I guess you can shop around and find a few cheaper than that.


----------



## shooteminthelips (Jun 13, 2007)

Well you can finance a trailer for about a $100-$150 per month. I think you can get into a Pace Outback 7 x 14ft for about little over $4,000 brand new.. Dont hold me to it.. Call Grand Auto Leasing and Trailer Sales in East Grand Forks, MN.. They hooked me up well!


----------



## take'em down (Jan 8, 2009)

hey thanks for the help guys


----------



## fishfurlife (Jan 29, 2008)

I don't say to much around here, mainly just watch and read, but I do have to ask one question.

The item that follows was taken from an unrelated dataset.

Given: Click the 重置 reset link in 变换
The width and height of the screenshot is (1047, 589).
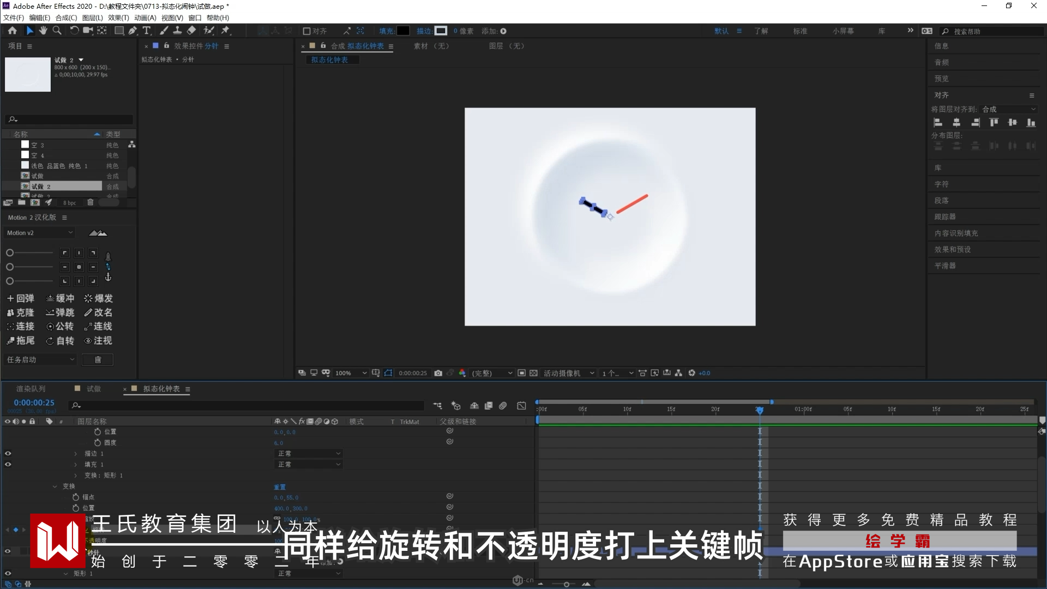Looking at the screenshot, I should [280, 487].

With that many decoys already, how in the world do you get your spread into the field now?

fish


----------



## flight cancled (Aug 28, 2007)

you dont need that big. is your talking snow fullbodys i have a 5 by 10 by 5 and i have 20 dz ghg fullbody snows and i would say it is half full.


----------



## take'em down (Jan 8, 2009)

couple 3 pickups usually


----------



## Prarie Hunter (Jul 11, 2008)

We used to get 20 doz FB Snows & Blues 5 dozen FB Honkers and 6 dozen FB Mallards in our 6X12 with 6 blinds and 3-4 dozen duck floaters. Picked up a 7X16 V nose in Jan for $5300.


----------



## USAlx50 (Nov 30, 2004)

I almost picked up a new 7x14 continental cargo tandem last summer with un-noticable hail damage for $3500.

They're out there. I like to have them big enough where you dont have to stack them to the ceiling and can have easy access to a variety of stuff that gets brought on hunting trips.


----------



## gamberc (Mar 10, 2008)

there a 7 X 16 in the classifieds looks like a pretty decent rig


----------